**Aim:** Copy the entries below exactly, from the start of the entries through the line that contains "Action: [x=800, y=28]", with both ends included.

**Entries for locating text and elements:**
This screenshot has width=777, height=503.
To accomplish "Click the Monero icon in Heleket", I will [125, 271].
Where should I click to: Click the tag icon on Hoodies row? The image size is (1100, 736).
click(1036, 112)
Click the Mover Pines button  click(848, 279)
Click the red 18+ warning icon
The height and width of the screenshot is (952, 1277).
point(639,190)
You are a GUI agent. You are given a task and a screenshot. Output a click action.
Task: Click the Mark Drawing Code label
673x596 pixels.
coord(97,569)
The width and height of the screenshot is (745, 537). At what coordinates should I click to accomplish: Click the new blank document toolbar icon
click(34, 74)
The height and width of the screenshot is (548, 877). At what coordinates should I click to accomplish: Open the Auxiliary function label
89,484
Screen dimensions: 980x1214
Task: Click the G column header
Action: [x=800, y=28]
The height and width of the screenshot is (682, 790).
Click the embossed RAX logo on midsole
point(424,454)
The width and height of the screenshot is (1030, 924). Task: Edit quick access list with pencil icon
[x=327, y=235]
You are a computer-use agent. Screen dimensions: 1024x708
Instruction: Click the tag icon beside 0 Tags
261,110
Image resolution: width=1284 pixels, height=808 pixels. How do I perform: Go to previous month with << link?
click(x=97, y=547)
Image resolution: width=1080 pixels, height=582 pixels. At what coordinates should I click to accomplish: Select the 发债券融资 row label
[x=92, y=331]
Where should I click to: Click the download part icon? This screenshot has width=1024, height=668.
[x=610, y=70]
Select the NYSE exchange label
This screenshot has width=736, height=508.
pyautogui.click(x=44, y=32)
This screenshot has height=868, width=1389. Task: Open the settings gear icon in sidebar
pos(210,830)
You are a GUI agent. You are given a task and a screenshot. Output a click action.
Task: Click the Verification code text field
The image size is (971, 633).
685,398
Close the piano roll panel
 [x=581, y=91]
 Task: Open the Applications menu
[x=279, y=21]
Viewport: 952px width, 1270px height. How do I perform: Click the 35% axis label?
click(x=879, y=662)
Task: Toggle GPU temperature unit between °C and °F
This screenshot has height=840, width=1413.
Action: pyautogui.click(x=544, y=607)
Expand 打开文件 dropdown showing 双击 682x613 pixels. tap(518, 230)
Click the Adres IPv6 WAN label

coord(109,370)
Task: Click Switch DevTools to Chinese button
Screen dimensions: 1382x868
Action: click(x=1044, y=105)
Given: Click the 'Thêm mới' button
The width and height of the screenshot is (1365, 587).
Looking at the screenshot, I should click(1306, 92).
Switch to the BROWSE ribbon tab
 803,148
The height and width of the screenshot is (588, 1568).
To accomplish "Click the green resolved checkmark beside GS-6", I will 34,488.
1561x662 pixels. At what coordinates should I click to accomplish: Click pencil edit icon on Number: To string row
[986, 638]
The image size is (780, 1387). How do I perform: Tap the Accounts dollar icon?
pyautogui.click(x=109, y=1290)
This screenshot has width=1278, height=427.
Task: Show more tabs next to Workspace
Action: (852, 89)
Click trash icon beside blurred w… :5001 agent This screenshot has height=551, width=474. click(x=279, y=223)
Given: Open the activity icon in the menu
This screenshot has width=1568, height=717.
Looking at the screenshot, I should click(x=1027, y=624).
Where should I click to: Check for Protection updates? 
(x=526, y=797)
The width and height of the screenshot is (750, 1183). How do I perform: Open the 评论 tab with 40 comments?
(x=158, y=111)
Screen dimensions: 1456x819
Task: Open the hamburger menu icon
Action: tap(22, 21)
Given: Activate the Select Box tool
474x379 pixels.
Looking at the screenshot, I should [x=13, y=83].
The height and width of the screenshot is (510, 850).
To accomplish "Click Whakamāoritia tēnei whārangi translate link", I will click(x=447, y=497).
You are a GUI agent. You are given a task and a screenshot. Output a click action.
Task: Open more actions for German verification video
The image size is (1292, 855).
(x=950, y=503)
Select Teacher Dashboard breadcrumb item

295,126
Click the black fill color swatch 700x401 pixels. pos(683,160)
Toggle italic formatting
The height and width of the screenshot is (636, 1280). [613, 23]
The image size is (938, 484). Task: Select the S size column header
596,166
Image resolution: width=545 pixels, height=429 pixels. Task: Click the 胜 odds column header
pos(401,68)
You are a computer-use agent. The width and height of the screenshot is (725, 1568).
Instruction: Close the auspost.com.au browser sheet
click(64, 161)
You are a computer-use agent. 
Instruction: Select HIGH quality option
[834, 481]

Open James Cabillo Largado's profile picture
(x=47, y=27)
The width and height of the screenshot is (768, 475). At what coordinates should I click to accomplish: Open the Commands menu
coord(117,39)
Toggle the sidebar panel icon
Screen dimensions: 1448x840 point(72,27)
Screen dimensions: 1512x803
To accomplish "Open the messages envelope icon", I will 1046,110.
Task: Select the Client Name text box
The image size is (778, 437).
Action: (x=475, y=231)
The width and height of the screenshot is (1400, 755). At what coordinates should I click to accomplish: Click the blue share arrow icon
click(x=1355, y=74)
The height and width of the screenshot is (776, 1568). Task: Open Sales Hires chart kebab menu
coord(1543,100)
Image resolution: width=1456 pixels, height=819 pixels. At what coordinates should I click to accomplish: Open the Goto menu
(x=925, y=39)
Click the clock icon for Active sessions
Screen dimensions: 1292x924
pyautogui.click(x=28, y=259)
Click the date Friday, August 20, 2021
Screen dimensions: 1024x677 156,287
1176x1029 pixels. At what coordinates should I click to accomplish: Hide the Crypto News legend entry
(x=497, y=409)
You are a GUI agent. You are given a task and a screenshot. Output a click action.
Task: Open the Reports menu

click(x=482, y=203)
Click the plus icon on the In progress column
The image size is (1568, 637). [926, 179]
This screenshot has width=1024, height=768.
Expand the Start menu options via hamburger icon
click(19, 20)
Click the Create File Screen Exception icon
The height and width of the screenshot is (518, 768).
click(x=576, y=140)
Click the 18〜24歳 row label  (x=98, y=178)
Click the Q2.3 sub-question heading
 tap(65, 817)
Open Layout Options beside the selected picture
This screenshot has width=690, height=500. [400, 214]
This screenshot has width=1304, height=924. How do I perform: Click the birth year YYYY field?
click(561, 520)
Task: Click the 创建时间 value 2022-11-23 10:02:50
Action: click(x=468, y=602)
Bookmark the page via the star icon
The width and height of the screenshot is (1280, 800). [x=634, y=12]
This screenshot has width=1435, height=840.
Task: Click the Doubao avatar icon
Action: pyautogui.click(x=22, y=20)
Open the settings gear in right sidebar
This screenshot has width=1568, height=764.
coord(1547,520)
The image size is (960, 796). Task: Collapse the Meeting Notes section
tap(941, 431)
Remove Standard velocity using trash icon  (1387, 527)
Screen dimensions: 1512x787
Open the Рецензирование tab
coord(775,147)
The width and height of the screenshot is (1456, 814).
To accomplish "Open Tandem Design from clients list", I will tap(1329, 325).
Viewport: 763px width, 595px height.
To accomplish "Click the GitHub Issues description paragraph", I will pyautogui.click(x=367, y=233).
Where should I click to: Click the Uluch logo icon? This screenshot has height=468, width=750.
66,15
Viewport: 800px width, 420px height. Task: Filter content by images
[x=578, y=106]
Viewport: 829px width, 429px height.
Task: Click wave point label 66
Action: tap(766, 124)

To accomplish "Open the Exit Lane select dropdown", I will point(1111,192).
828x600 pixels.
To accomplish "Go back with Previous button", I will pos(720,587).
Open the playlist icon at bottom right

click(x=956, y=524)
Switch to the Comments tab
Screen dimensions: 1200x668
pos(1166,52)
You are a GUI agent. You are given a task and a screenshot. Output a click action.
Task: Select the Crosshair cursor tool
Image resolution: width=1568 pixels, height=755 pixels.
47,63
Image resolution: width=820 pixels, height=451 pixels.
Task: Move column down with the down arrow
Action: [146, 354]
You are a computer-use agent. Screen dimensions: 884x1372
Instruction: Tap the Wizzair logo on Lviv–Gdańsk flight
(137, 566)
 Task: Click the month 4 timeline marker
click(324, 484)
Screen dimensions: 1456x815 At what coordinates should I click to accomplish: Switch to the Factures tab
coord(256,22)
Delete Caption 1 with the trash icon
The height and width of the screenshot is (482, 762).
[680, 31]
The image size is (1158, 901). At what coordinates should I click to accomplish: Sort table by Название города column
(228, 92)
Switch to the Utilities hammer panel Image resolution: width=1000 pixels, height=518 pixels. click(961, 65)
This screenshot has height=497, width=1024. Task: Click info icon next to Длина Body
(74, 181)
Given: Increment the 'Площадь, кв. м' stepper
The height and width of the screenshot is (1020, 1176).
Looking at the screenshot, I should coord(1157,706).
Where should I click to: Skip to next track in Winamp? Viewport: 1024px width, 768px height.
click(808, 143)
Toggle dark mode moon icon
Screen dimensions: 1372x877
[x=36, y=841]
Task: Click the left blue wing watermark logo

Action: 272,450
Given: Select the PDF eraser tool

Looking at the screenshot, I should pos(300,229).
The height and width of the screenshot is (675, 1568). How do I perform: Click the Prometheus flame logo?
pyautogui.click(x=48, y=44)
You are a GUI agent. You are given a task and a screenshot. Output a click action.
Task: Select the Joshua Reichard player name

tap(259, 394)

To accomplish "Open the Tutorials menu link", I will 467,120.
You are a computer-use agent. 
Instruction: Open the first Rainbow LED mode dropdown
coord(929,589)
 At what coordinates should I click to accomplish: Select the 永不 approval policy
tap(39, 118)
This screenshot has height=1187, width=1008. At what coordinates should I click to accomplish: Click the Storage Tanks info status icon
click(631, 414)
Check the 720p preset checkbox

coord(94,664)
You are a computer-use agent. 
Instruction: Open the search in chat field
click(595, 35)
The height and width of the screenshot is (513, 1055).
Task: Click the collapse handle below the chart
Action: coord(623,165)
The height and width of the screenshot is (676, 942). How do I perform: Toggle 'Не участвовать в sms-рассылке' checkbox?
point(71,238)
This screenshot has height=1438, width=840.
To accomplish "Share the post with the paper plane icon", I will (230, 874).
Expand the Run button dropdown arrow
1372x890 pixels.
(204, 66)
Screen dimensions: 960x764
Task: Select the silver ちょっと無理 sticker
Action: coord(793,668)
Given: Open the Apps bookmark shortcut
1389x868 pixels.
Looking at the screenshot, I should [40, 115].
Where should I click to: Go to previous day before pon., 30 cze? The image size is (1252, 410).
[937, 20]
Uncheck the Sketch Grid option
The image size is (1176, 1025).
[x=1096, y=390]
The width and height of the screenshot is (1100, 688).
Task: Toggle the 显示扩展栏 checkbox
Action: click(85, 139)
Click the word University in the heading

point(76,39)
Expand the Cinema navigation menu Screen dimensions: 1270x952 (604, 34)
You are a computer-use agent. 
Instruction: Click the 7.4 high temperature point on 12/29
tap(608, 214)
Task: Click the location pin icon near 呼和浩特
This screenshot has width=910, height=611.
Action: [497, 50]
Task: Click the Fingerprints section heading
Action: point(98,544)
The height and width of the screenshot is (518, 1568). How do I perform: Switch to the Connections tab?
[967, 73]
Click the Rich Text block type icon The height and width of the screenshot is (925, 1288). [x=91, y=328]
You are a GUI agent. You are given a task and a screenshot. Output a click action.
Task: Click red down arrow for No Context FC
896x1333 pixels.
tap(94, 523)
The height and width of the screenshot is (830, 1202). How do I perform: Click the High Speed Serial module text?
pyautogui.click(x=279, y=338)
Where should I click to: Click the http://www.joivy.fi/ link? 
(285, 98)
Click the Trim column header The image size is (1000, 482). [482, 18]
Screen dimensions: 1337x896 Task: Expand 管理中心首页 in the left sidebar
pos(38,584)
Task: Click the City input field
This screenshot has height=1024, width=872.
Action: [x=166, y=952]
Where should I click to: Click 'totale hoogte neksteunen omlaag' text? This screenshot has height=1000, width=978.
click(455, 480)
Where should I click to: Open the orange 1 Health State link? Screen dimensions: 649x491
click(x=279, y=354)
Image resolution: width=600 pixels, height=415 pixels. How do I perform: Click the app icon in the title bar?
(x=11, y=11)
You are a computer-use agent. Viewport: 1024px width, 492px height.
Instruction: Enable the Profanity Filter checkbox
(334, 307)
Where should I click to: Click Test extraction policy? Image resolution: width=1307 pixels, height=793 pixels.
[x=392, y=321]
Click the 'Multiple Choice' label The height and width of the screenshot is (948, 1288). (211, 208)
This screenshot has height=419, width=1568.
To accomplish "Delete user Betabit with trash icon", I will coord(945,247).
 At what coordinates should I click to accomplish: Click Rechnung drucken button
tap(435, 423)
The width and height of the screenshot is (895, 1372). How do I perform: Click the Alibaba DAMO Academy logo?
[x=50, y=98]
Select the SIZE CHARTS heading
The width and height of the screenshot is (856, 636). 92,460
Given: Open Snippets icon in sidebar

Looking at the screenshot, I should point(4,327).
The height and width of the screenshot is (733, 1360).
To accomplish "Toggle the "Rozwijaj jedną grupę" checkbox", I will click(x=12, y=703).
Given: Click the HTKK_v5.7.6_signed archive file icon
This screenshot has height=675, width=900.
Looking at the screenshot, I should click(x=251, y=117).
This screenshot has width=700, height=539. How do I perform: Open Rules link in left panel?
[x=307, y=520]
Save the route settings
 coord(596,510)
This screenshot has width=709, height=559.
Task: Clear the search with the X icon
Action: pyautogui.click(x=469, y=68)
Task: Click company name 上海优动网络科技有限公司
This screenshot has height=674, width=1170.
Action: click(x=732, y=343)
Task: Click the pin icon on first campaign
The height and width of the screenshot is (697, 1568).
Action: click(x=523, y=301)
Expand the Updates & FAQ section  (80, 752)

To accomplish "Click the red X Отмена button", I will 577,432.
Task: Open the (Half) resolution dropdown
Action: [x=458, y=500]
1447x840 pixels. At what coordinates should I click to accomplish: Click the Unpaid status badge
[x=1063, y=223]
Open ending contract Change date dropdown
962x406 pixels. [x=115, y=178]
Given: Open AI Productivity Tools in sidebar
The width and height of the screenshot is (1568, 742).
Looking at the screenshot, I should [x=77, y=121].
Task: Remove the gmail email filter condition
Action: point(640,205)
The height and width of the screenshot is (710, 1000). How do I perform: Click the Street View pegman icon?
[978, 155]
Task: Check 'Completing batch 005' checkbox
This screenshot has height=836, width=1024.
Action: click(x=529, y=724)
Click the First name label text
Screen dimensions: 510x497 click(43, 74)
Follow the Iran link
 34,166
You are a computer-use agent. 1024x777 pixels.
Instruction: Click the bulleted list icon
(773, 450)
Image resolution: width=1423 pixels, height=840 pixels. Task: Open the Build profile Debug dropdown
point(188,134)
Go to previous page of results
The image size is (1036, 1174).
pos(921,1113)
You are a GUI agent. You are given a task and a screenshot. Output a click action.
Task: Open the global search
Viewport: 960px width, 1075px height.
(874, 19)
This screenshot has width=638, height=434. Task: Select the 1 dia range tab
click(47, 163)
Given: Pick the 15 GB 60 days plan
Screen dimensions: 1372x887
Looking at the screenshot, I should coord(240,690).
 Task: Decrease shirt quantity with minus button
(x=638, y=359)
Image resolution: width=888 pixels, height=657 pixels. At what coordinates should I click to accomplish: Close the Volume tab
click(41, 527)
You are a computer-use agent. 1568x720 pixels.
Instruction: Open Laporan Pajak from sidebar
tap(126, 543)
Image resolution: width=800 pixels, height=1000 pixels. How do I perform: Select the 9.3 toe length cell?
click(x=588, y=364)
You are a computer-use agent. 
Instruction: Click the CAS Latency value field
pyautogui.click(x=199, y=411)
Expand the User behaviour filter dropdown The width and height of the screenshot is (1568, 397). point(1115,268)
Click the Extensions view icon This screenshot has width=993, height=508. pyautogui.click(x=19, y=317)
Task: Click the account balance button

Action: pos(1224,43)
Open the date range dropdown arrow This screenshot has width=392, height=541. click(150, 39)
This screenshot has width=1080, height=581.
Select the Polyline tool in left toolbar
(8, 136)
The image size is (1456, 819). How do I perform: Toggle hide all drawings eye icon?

**Response below:**
This screenshot has width=777, height=503.
To accomplish "Click the Monero icon in Heleket", I will [125, 271].
Where should I click to: Click the tag icon on Hoodies row? The image size is (1100, 736).
click(1036, 112)
Click the Mover Pines button  click(848, 279)
Click the red 18+ warning icon
The height and width of the screenshot is (952, 1277).
point(639,190)
You are a GUI agent. You are given a task and a screenshot. Output a click action.
Task: Click the Mark Drawing Code label
673x596 pixels.
coord(97,569)
The width and height of the screenshot is (745, 537). At what coordinates should I click to accomplish: Click the new blank document toolbar icon
click(34, 74)
The height and width of the screenshot is (548, 877). At what coordinates should I click to accomplish: Open the Auxiliary function label
89,484
Screen dimensions: 980x1214
Task: Click the G column header
Action: [x=800, y=28]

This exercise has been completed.